2015-08-21T07:17:25+00:00

Mwm

Guest


Didn't this same team lose to the giants... Who lost to the swans... Who intern were hammered by the hawks? Any team in the top 8 or close to it can beat any team on any given day. They just need to put into practice what they train hours and hours for. It's not exactly technically brilliant what the hawks do when they trounce someone. When they are on song they simply have precision kicking and run off their man to create a target... Combined with winning the ball it's footy 101

2015-08-21T06:54:51+00:00

Don Freo

Guest


I just mentioned him (Alex Pearce). Pav's "declining effectiveness" has him 16th in goal assists in the AFL. "Score assists (total): Matthew Pavlich (26) AFL rank (equal 16th): Pavlich's ranking could be even higher if his ability to bring the ball to ground when outnumbered in aerial contests went on the stats sheet"...afl.com yesterday. Good try Nev. Try watching some footy.

2015-08-21T06:50:49+00:00

Nev

Guest


If Fremantle could find a tall forward who is any good, they’d grab him. Walters and his support crew are fine but Pav is already declining in effectiveness without a second tall. That small forward line suits WC defence to a tee.

2015-08-21T06:40:31+00:00

Don Freo

Guest


If Hawthorn could find a tall forward who is any good, they'd grab him. Poppy and his support crew are fine but Roughie is already declining in effectiveness without a second tall. That small forward line suits WC defence to a tee. Freo also have the little guys covered but Roughie and the ruckmen are toast against Freo's defensive talls. No club will be in a hurry to follow the small trend (mainly because it is not a trend). Freo and the Bullies have had a smaller forward line than most but the Bullies have brought back Boyd and want nothing more than his success.
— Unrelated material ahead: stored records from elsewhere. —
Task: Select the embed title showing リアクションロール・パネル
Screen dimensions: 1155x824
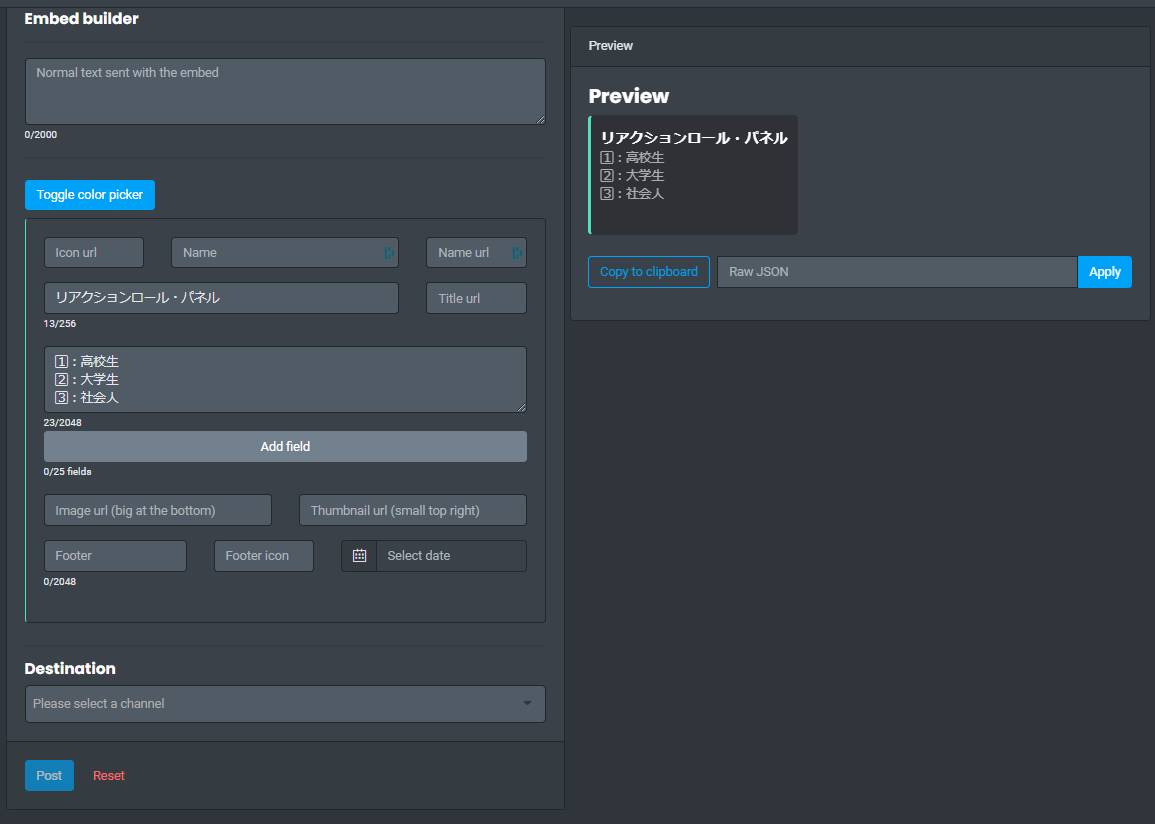Action: pos(220,297)
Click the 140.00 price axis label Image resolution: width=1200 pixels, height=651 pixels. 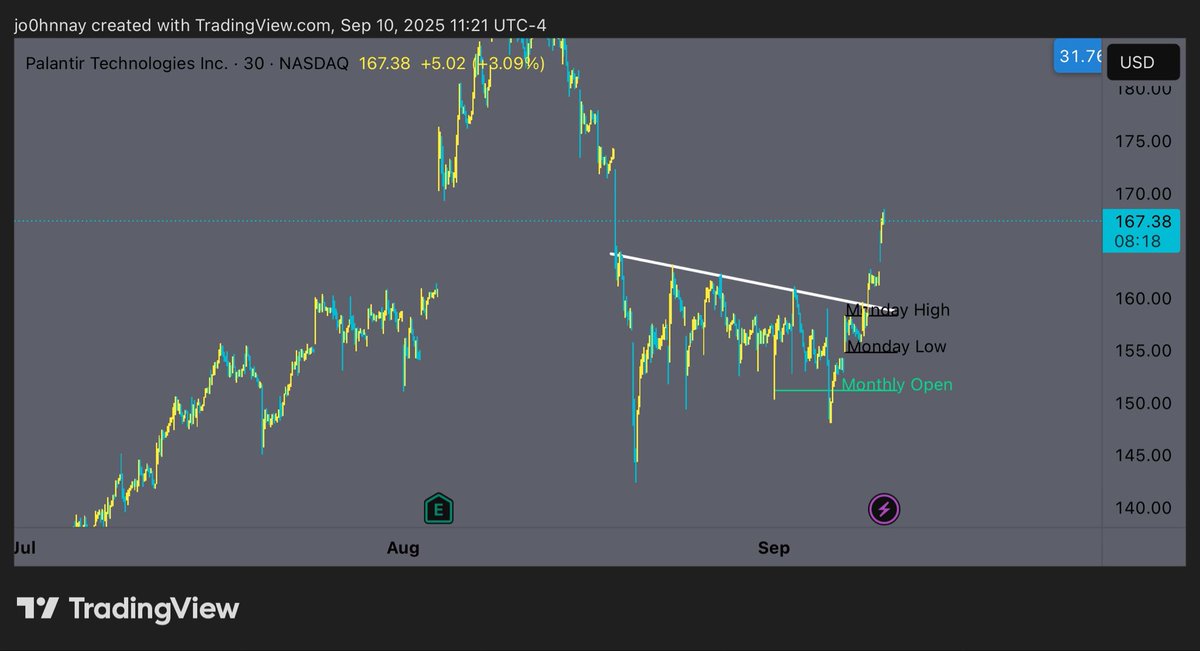1145,508
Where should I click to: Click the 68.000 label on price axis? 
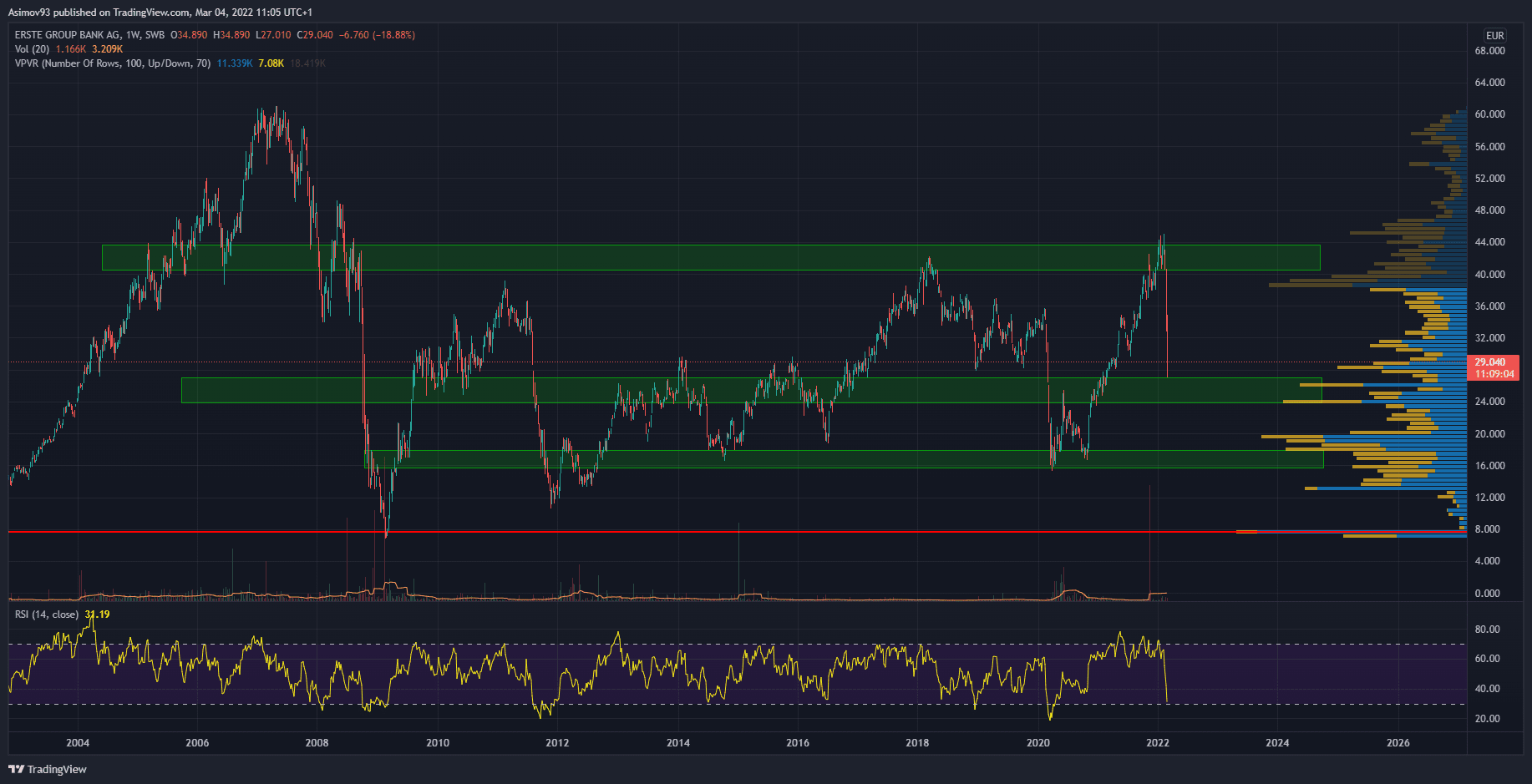click(1489, 51)
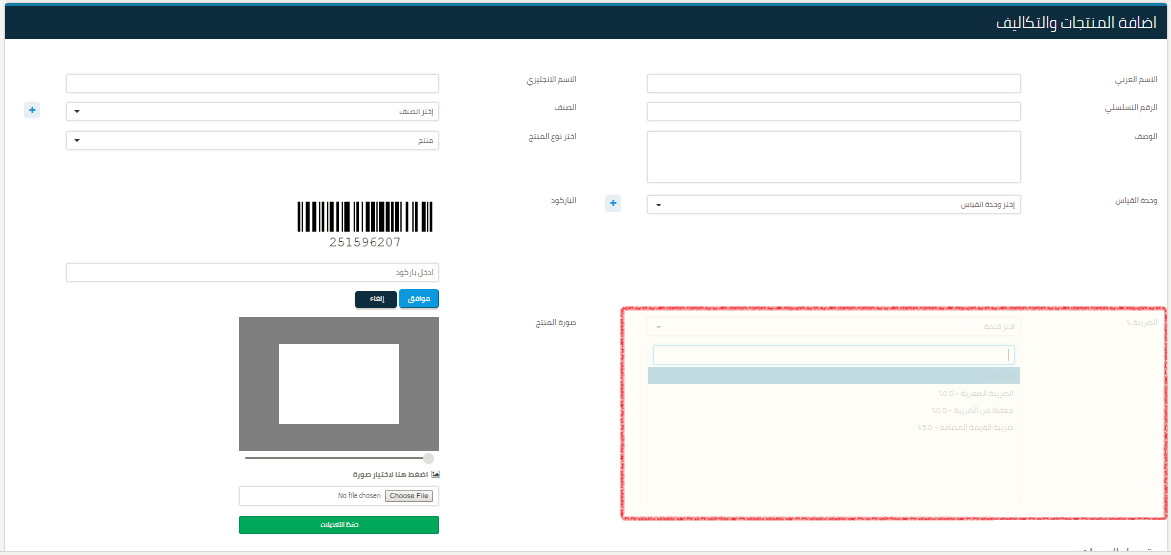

Freo is far better with Alex Pearce's skills up forward.

2015-08-21T05:20:49+00:00

Ryan Buckland

Expert


North Melbourne's is a very, very under-rated forward unit. If Hawthorn ever get sucked back to the pack, I'd feel comfortable forecasting that the Roos will end up as the best scoring side in the competition.

2015-08-21T04:51:15+00:00

Marty

Guest


Thank God Dunstall didn't come from this era. If he did, he would have been taught set shots all wrong, gone through all sorts of crises of confidence as is the modern forward's wont and would have singlehandedly blown a Grand Final with crappy misses from 25 metres out along the lines of Mooney, Milne and Co.

2015-08-21T04:24:11+00:00

GazzaW

Guest


Has so much time passed already that people have forgotten how good a forward Dunstall was? He would have kicked goals in any era. Rioli as a forward has never done over time what Dunstall did week in week out. Rioli is a freak of the game but put him at full forward every week and you won't get what dunstall did.